United fans hit back with, “This City is yours, 20,000 empty seats, are you f--king sure?” It’s a play on a city-centre billboard the Blues paid for when they signed Carlos Tevez from United in 2009 with the slogan “Welcome to Manchester.”
But if they don’t own Manchester, City have taken control of the game, with David Silva at his balletic best. Even without their finest player—the suspended Aguero—City are dominant. They score a second after 36 minutes when a De Bruyne shot surprises David De Gea, hitting the post and falling for Iheanacho to tap in his fourth goal in his last four away games.

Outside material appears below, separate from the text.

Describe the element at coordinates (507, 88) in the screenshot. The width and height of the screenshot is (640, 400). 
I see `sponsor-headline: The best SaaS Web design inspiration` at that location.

It’s 2-0.
“It’s only 6-1,” chorus the travelling fans with one of their favourite songs of recent times to celebrate their 6-1 win. “Sixty thousand empty seats, it’s only 6-1. It should have been 10, you lucky bastards. It could have been 10."
The giant sea of red is stunned, and the away fans even have the cheek to make a ssssh sound. “Fergie’s right, your fans are s--te,” they sing.
It’s not quiet when Zlatan Ibrahimovic puts United back in the game four minutes before half-time. The goal gives United hope as the players head down the tunnel at the break, which Mourinho utilises to substitute Lingard and Mkhitaryan, whose struggles to get into the game in their first start of the season were clear only 10 minutes into it.
United improve in the second period as they chase the game. Their fans shout “Attack! Attack! Attack!” A huge roar goes up followed by primal screams of “United! United!” when a board is held up to signal five minutes of added-on time, but City hold out.
“It’s only 6-1. Sixty thousand empty seats, it’s only 6-1. It should have been 10, you lucky bastards. It could have been 10."
City fans recall their most famous Old Trafford derby win
They deserve their win, and Mourinho is quick to congratulate Guardiola at the final whistle—plus all the City bench. It was their fans who delighted in singing “Never felt more like singing the Blues, City win, United lose…” and then “We’re the pride of Manchester.”
As they sing, Guardiola urges his players to go closer and applaud their supporters in the wedge-shaped away end. John Stones celebrates as if he’s won the league rather than his first Manchester derby.
United’s players are despondent. Their best had been Ibrahimovic, who sources confirm later bemoaned his poor service to friends—joking that he’d only had one true ball all game, and that from City’s shaky debutant goalkeeper Claudio Bravo, which he scored.